* EXERCISE TASK:
Print every line of the records below word for word, leaving out the pictures.

[Word and element locating data]
start
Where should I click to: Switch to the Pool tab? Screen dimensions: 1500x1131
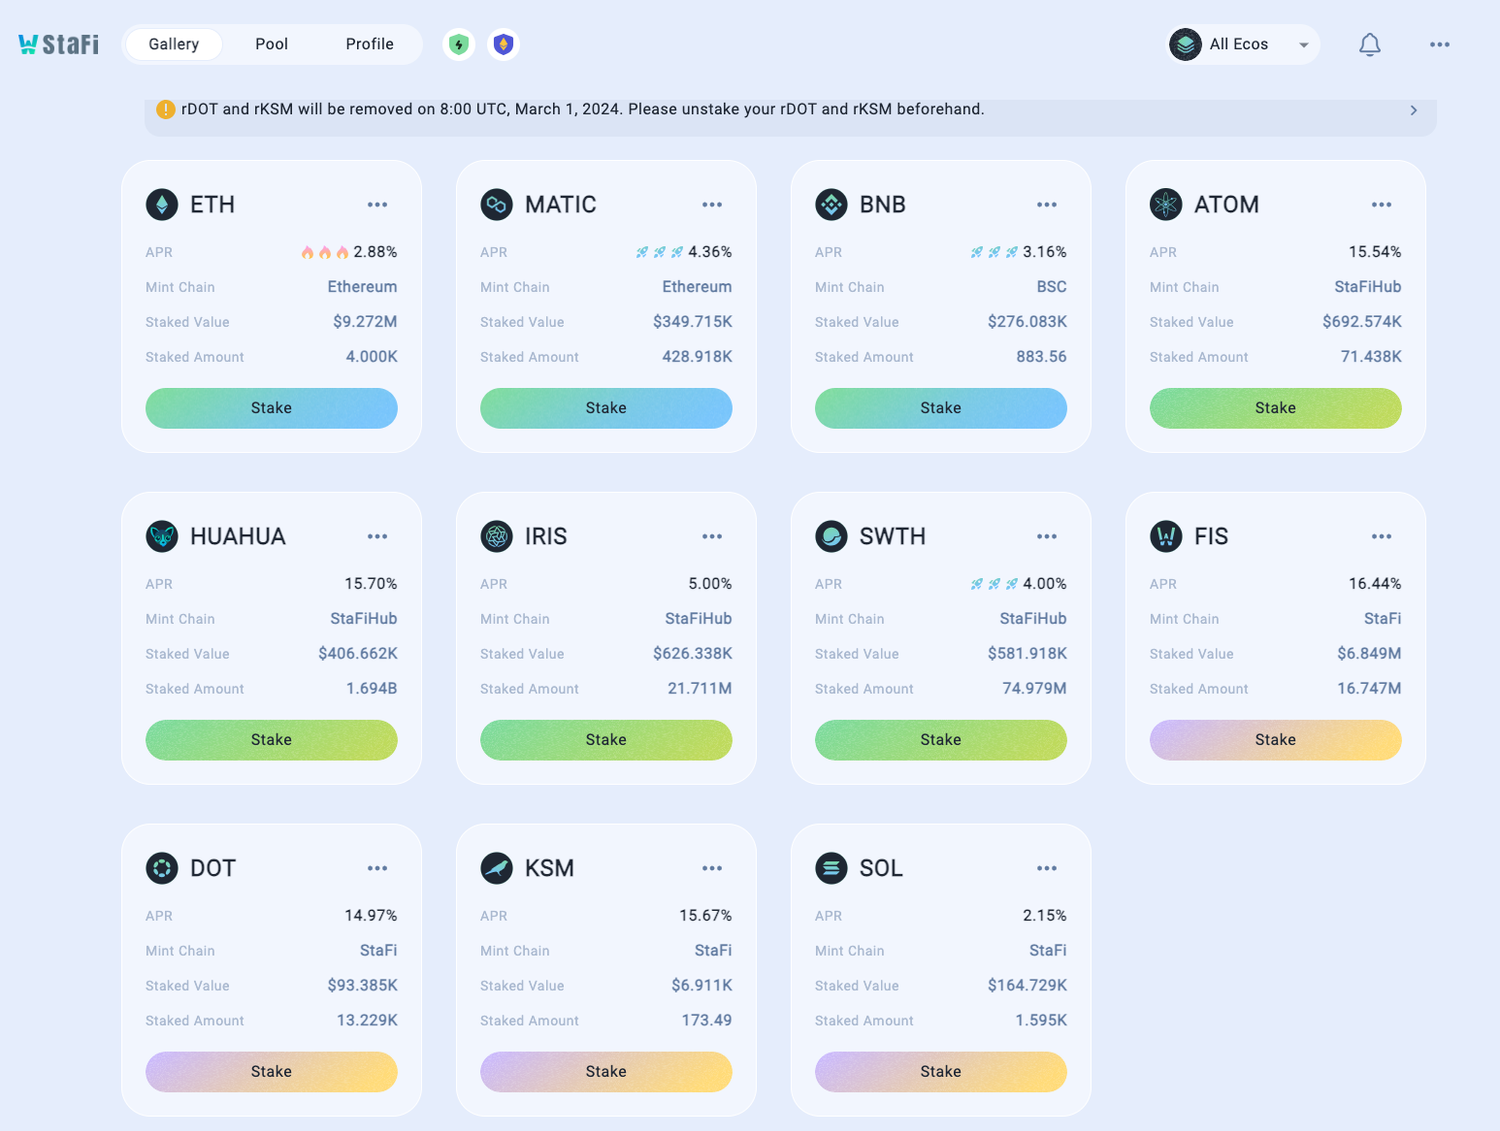click(x=271, y=44)
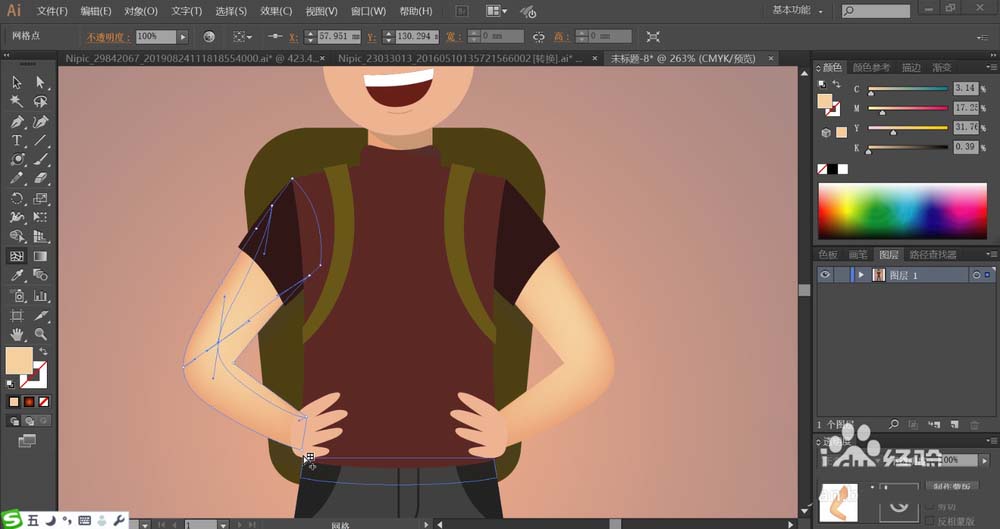Screen dimensions: 1000x529
Task: Pick the Eyedropper tool
Action: (x=17, y=275)
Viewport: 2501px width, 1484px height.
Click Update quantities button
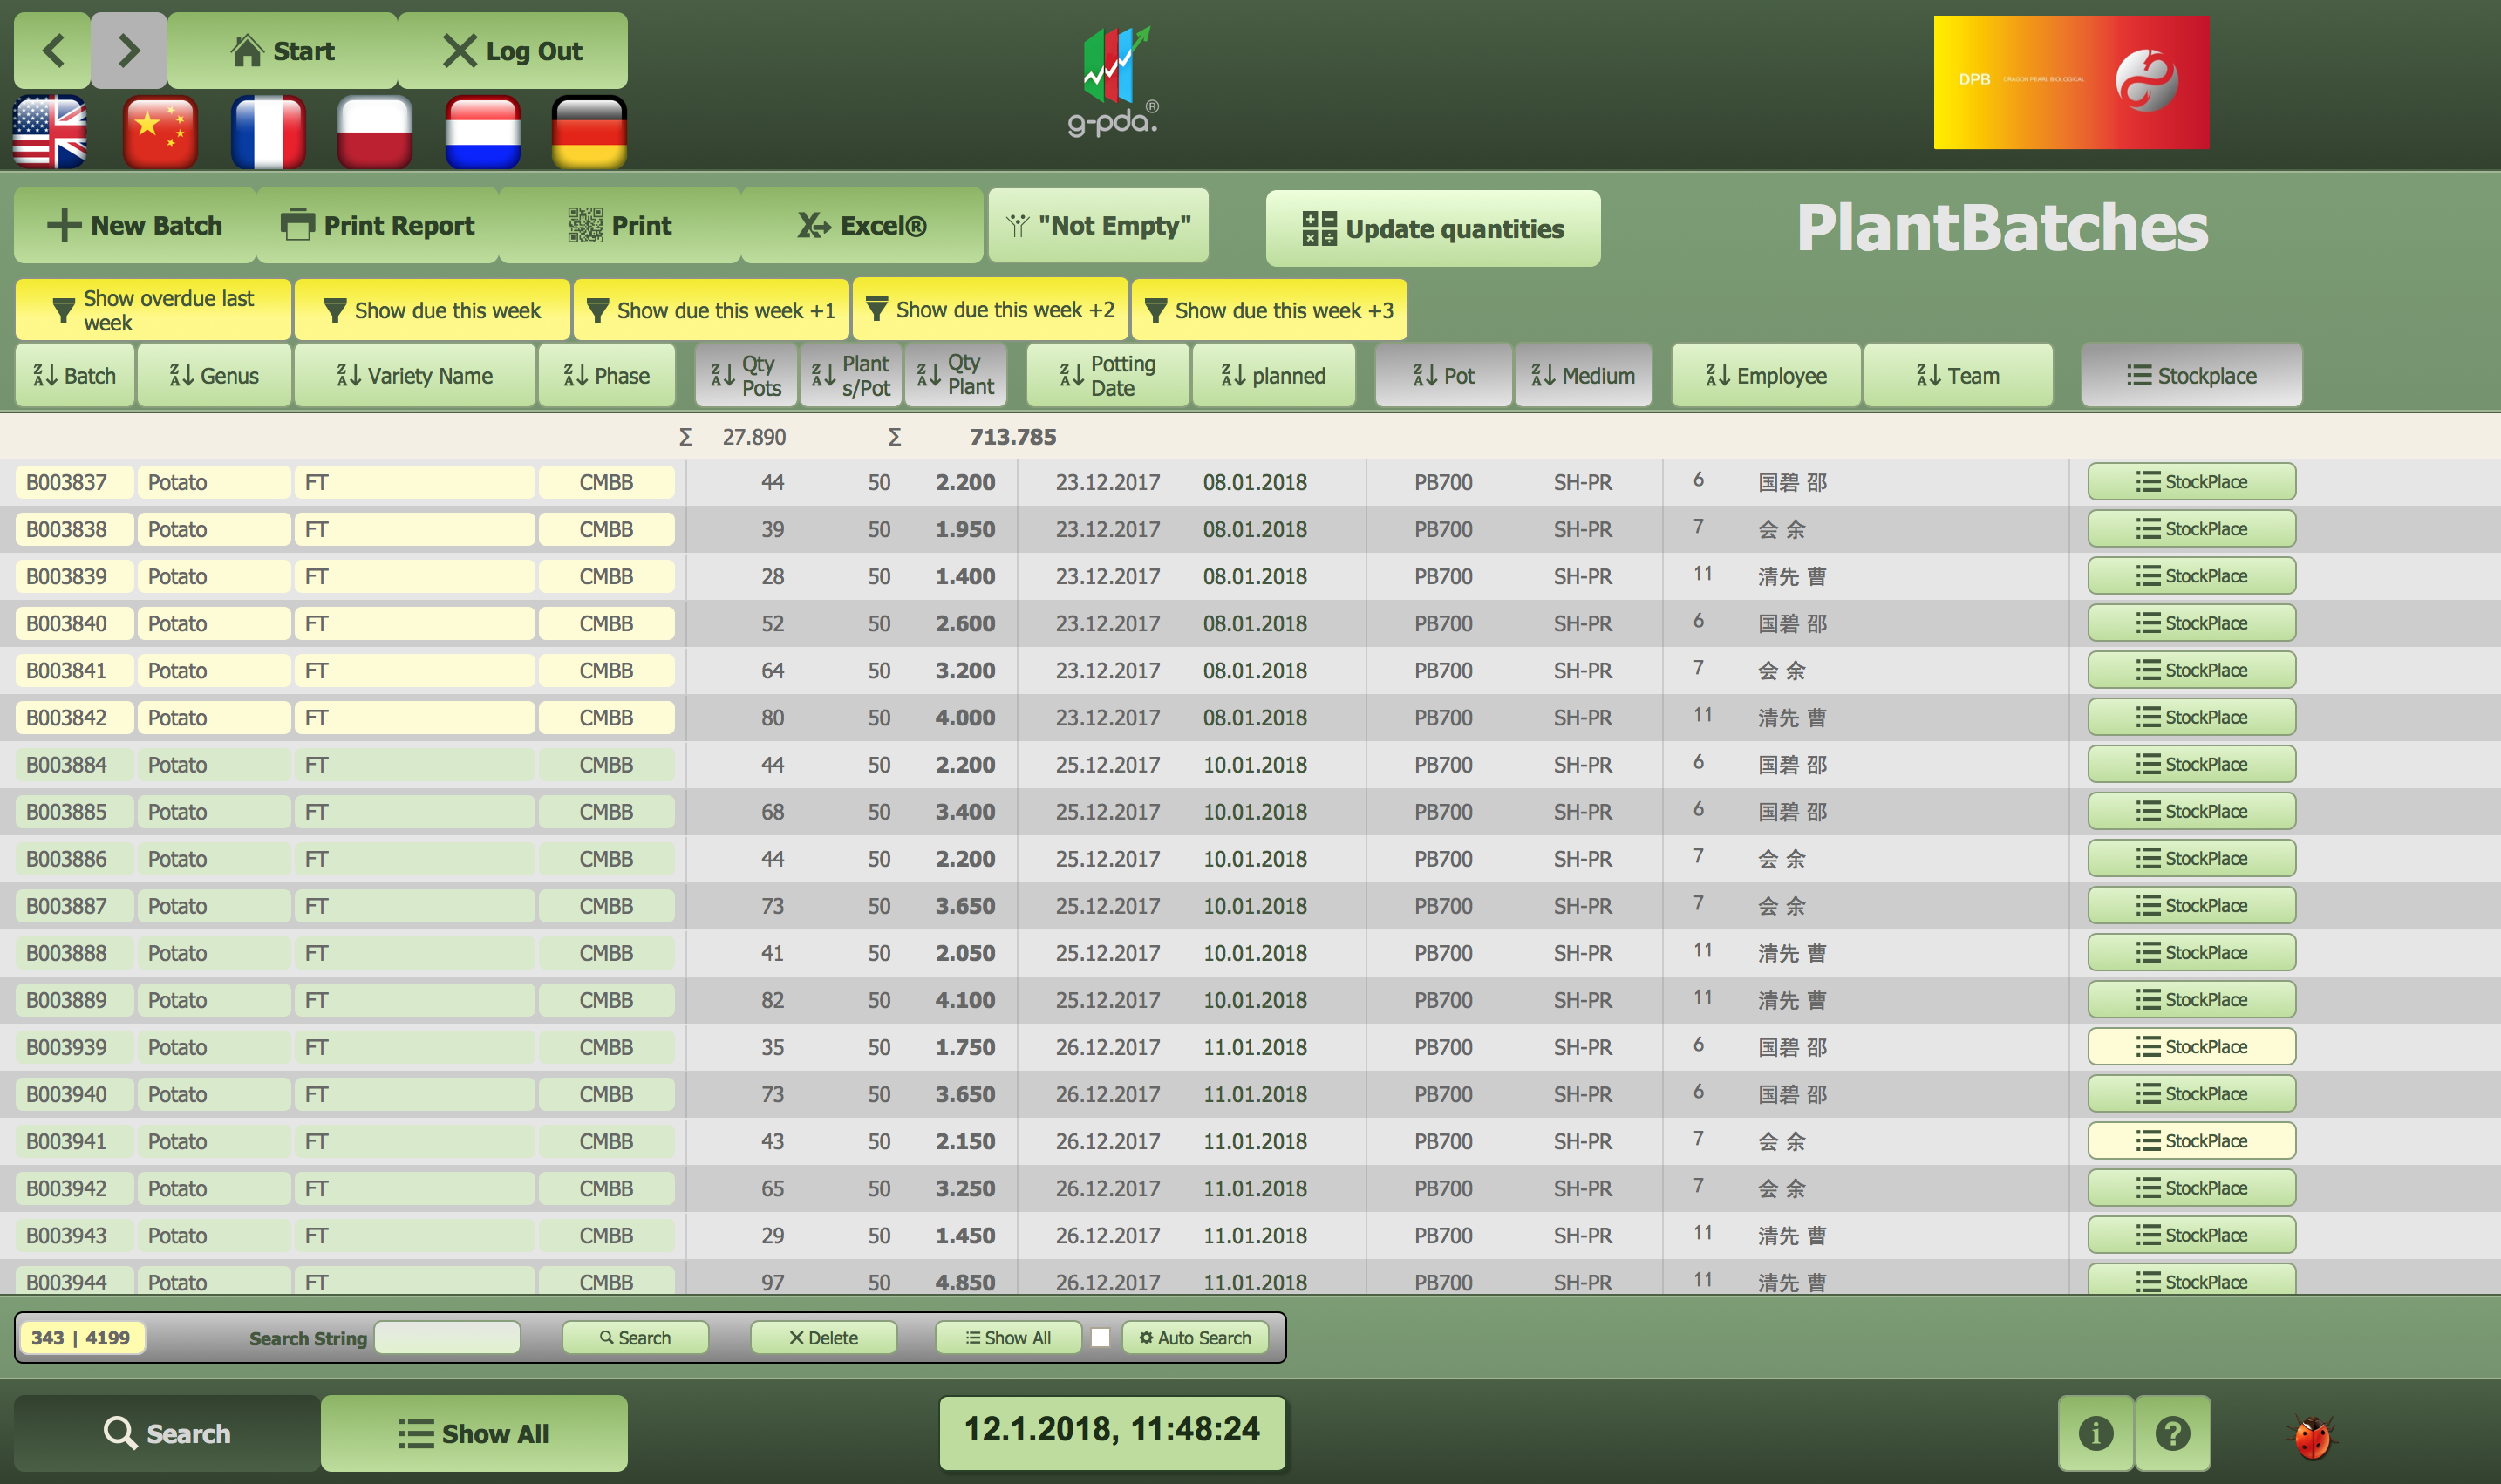point(1432,229)
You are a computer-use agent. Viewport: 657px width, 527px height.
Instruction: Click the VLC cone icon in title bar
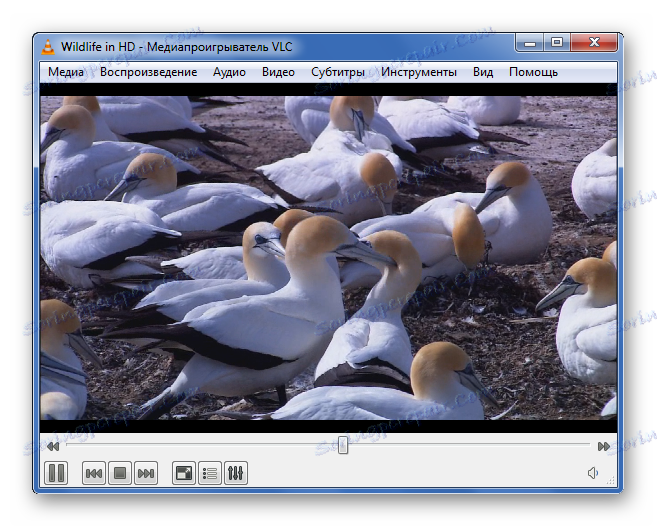tap(48, 45)
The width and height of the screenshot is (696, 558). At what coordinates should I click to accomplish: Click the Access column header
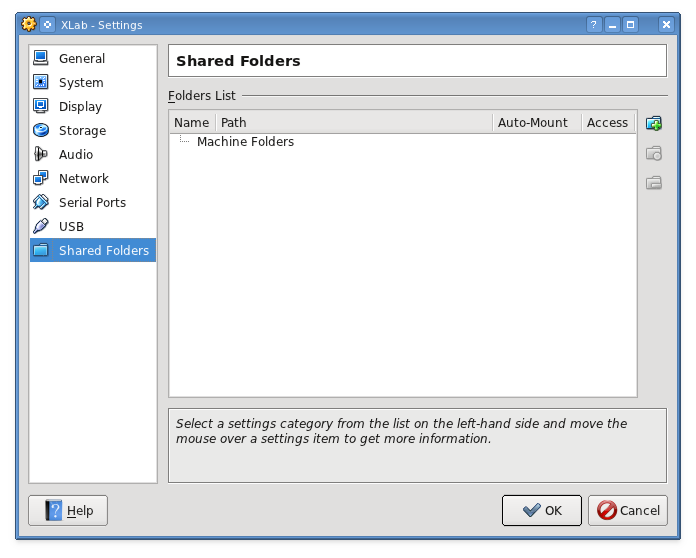tap(609, 122)
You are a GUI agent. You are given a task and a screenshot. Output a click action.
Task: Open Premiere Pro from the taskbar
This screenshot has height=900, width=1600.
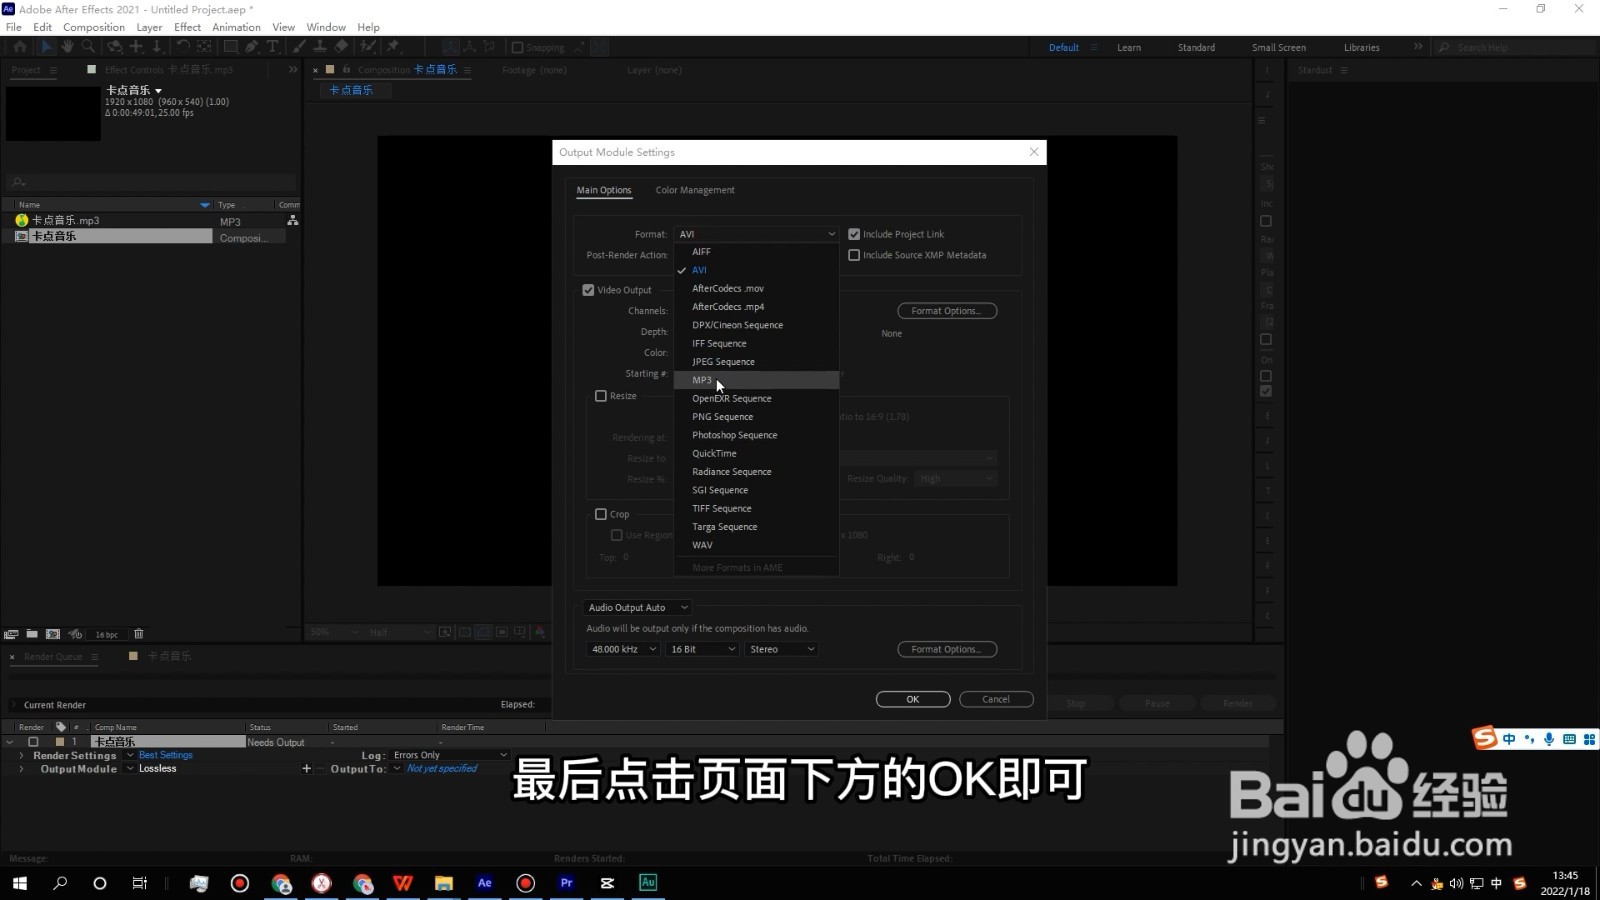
end
* WRITTEN SOLUTION:
Where should I click to: Switch to the Pool tab? Screen dimensions: 1500x1131
click(x=271, y=44)
Screen dimensions: 1000x529
Task: Pick the Eyedropper tool
Action: (x=17, y=275)
Viewport: 2501px width, 1484px height.
Click Update quantities button
point(1432,229)
You are a computer-use agent. Viewport: 657px width, 527px height.
Instruction: Click the VLC cone icon in title bar
tap(48, 45)
The width and height of the screenshot is (696, 558). At what coordinates should I click to accomplish: Click the Access column header
tap(609, 122)
You are a GUI agent. You are given a task and a screenshot. Output a click action.
Task: Open Premiere Pro from the taskbar
This screenshot has height=900, width=1600.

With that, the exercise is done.